Adjusting Interest Rate Expectations
By: Tim McPartland,
We have been under the belief that the FED would up the FED FUNDS rate in September–not really because of pure economic reasons, but more just because Yellen wants to have dry powder that can be used in emergency situations in the future.
We are maintaining the belief that rates will still be raised in September. The economic numbers in the U.S. are just so-so and certainly on a worldwide basis they are worse–in most cases much worse. Inflation is currently tame (at least so they say) so we see no urgent need to raise rates, but just the same we are maintaining our belief that they are heading higher.
Where we are adjusting our view is that the hiking of short term rates will simply flatten out the yield curve some more.
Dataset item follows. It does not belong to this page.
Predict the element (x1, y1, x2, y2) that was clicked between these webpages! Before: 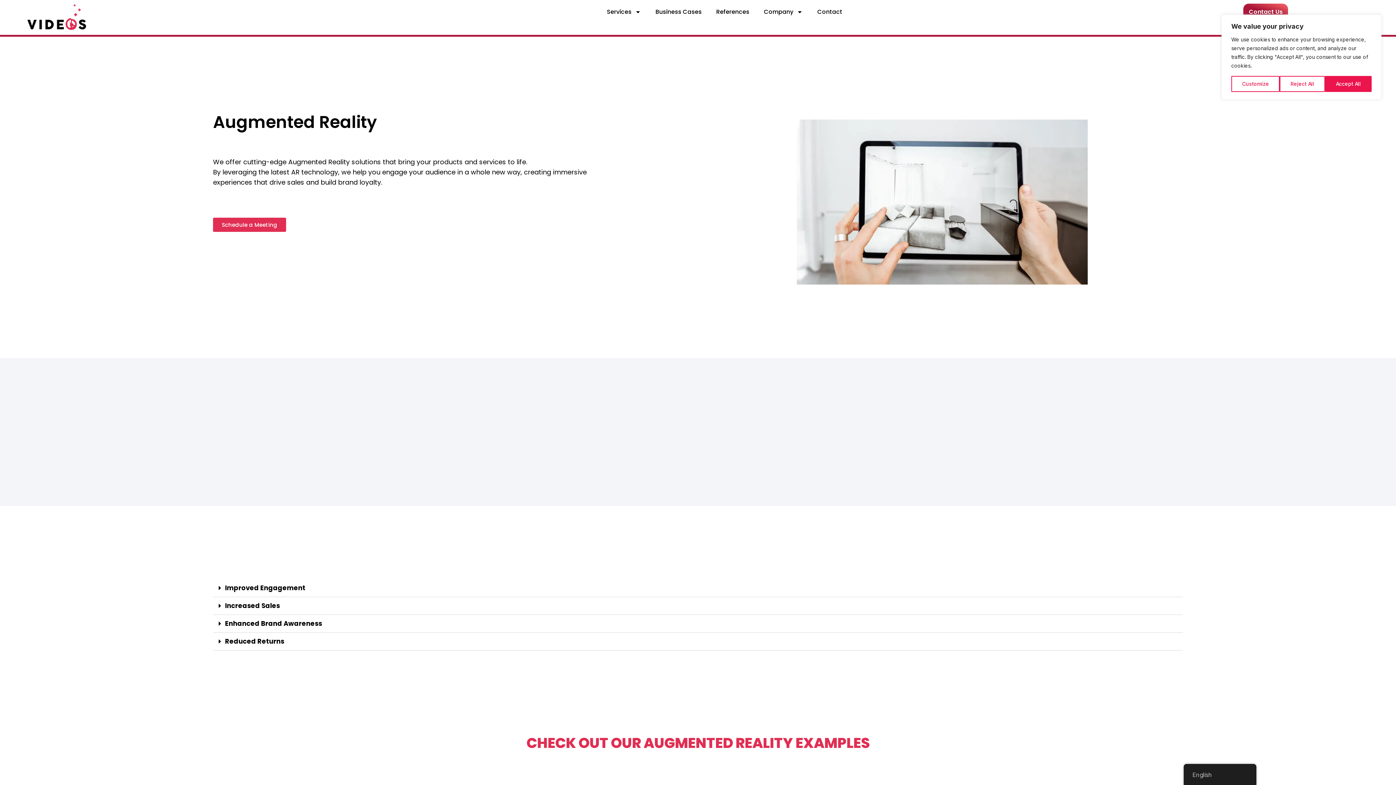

While the curve has flattened some in the last year there is no reason for it to not flatten more. While our outlook for a Fed Funds hike of 1/4% remains we believe that the 10-30 year rates will move higher at a much slower rate than the short term rates. There is no reason with a current target range of 0 to 1/4% in the Fed Funds that it can’t be moved to 1/4 to 1/2% with very little effect on longer term rates. It only makes sense that with global economic conditions generally soft that long rates should remain low, while short term rates move somewhat higher.
Our adjusted point of view was made after reviewing 16 years of interest rate history and yield curves with this ‘Dynamic Yield Curve‘ page. You can run through the history and see that rising short term rates with long rates remaining relatively flat could well be a reaction to soft economic conditions (current and anticipated into the future).
With the above in mind we are less concerned with a pending ‘thrashing’ of perpetual preferred stocks–it could happen, but it certainly is no longer a certainty.